TO DO ::
Which lines in the rows below contain the word "screenshot"? Pull out each of them and copy it in full.

TASK INPUT ::
## BEGIN

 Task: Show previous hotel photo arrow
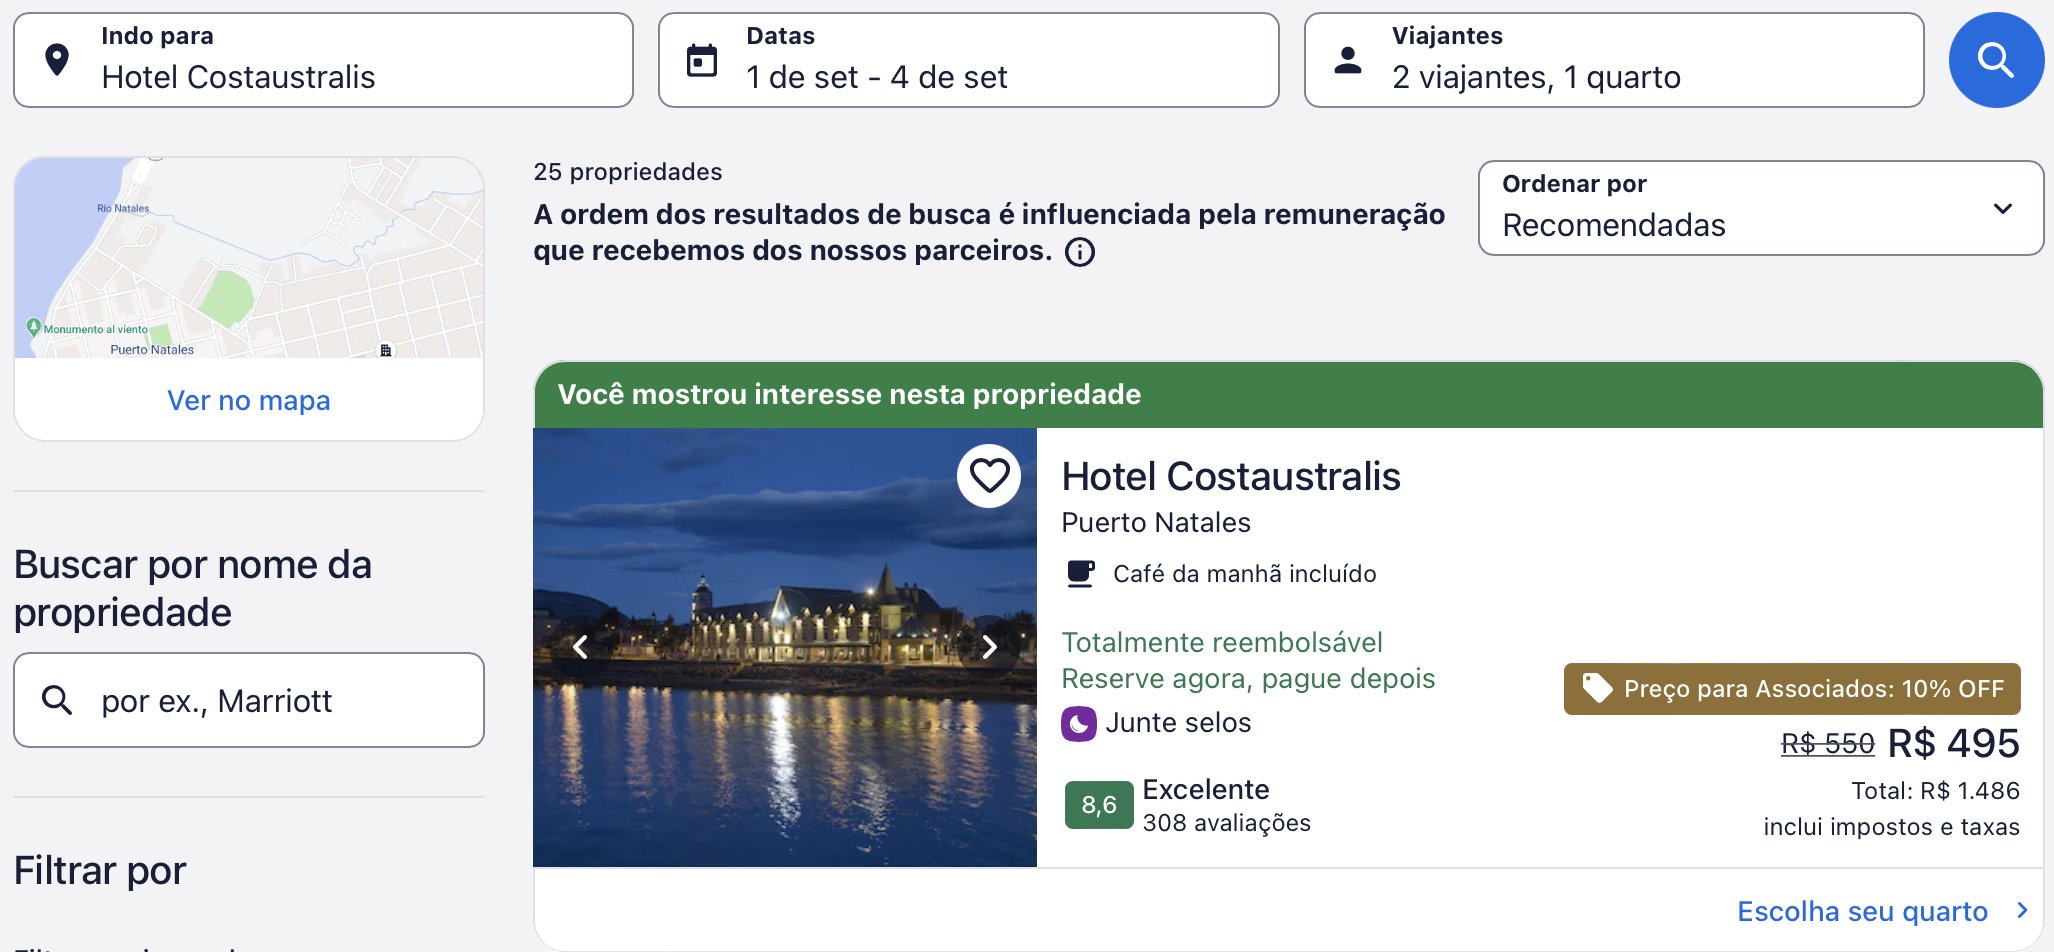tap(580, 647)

## END
## BEGIN

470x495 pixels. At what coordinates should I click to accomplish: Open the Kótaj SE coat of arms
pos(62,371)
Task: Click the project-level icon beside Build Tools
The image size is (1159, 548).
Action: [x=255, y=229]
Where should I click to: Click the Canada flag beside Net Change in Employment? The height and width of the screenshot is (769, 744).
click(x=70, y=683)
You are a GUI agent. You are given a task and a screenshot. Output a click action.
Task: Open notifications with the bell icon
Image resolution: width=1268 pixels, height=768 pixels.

## END

THE SOLUTION ::
Where should I click to: Click the Canada flag beside Net Change in Employment? The height and width of the screenshot is (769, 744).
You are a GUI agent. You are given a task and a screenshot. Output a click action.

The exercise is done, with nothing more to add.